In a year the Cannes Film Festival has been all but universally roasted for its dubious inclusions in the Official Competition, Michel Franco’s Chronic is handily the worst.
David (Tim Roth), a bedside home nurse for terminally ill patients, is a strange character. While apparently devoted to his patients, he appears not to have any close, meaningful relationships. He is also a compulsive liar: after Sarah (the first patient he treats throughout the film) dies from AIDS-related complications, he goes to a bar that evening, and a couple he meets asks him if he is married. He proceeds to explain that his wife, Sarah, has died from AIDS, and uses the details of this patient’s life as a means of adding weight to his own. Once he starts to care for John, a stroke victim who spews expletives at his family and spends the rest of his time watching pornography that he calls “art,” David lies that he is the brother of this former architect, as he visits a bookstore to research his work.
After nursing John for what seems like a week (the film’s pacing is unclear about how much time has passed), he is sat down by his agency, and told that John’s family wants to sue him for sexual harassment. They cite an iPad full of porn, David’s insistence on sending his co-workers home so he can work double shifts, and an instance where John had an erection as David bathed him as their reasons for believing that David is sexually manipulating John. The film takes no definitive stance on whether or not he is guilty of these accusations, though there is one shot where, as he showers John, his gaze focuses on John’s genitals longer than would be appropriate.
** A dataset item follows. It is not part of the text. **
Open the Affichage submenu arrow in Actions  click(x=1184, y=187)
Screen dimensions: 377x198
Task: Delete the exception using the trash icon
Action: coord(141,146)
Told not to contact or visit John’s family anymore, he reunites with a former colleague who refers him to Martha (Robin Bartlett), a woman in her sixties who is undergoing chemotherapy and needs a nurse who can taxi her to her treatments. When they meet, she wonders why he is willing to assist her for such little pay, and he explains that he was let go from his previous position. After taking her on a few outings to see her doctor, as they sit on her couch and watch some television, she vomits all over herself (a symptom of the chemotherapy). While he removes her shirt and cleans her up, with her arms covering her breasts, she tells him she is aware that he is being sued for sexual harassment. She continues to reveal that she knows that his son died a few years ago, and without stating it explicitly, she implies that she also knows he assisted in euthanizing him.
Before long, Martha is back at her doctor, and her prognosis is negative. In spite of undergoing treatment, her cancer has metastasized, and she is encouraged to suffer another round of chemotherapy, though that is likely not going to save her. Martha is tired; she just wants to die, and is deliberate in her pleas for David to assist in her suicide.
Michel Franco is meticulously inclusive of every in-vogue, clichéd characteristic of an emerging “New Austerity” movement. The entirety of the film is alternately shot in artless static medium and long shots, not one beat of extra-diagetic usage of music plays in the film, and its actors utter nothing but deadpan, monotonous deliveries of its sparing dialogue. None of these are inherently wrong stylistic choices, but the absence of any tension to punctuate its misery only fosters apathy, and is just simply sadistic. Worst of all, as if his chosen formalism were not bad enough, is that his depiction of his characters’ treatment is completely sanitized of any empathy or human emotion.
If the extreme detachment of Franco’s film is unintentional, this is, at best, incompetent filmmaking that has nothing to say. But it seems more likely that Chronic exists solely to exalt utter nihilism (a concept still less vacuous than this) for the sake of provocation. And if that is his vision, then his decision to embrace astringence in his analysis of such sensitive subject matter is outrageously offensive and infuriatingly despicable.